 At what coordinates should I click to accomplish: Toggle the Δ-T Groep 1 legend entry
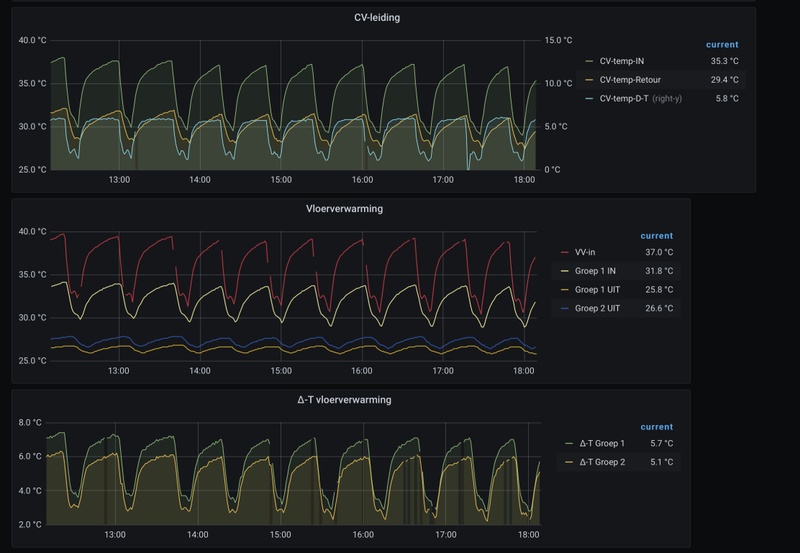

...

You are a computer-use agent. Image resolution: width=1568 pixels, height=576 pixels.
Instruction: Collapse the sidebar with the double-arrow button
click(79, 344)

* * *

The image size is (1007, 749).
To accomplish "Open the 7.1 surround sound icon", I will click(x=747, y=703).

### [Exercise]
Go through the listing, and whenever a line contains the string "accomplish", copy that line.

### [Output below]
 At what coordinates should I click to accomplish: Toggle the Δ-T Groep 1 legend entry
To accomplish "Open the 7.1 surround sound icon", I will click(x=747, y=703).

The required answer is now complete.